> **Exercise brief**:
Your output is the line containing "Given: Click the Киев city marker on map" plus all lines after it to the end of the records, reproduced exactly, with nothing else.

> **Given entries**:
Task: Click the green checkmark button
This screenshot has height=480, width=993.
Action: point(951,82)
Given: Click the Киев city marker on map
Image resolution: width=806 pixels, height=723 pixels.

> **Solution to the exercise**:
Given: Click the Киев city marker on map
Image resolution: width=806 pixels, height=723 pixels.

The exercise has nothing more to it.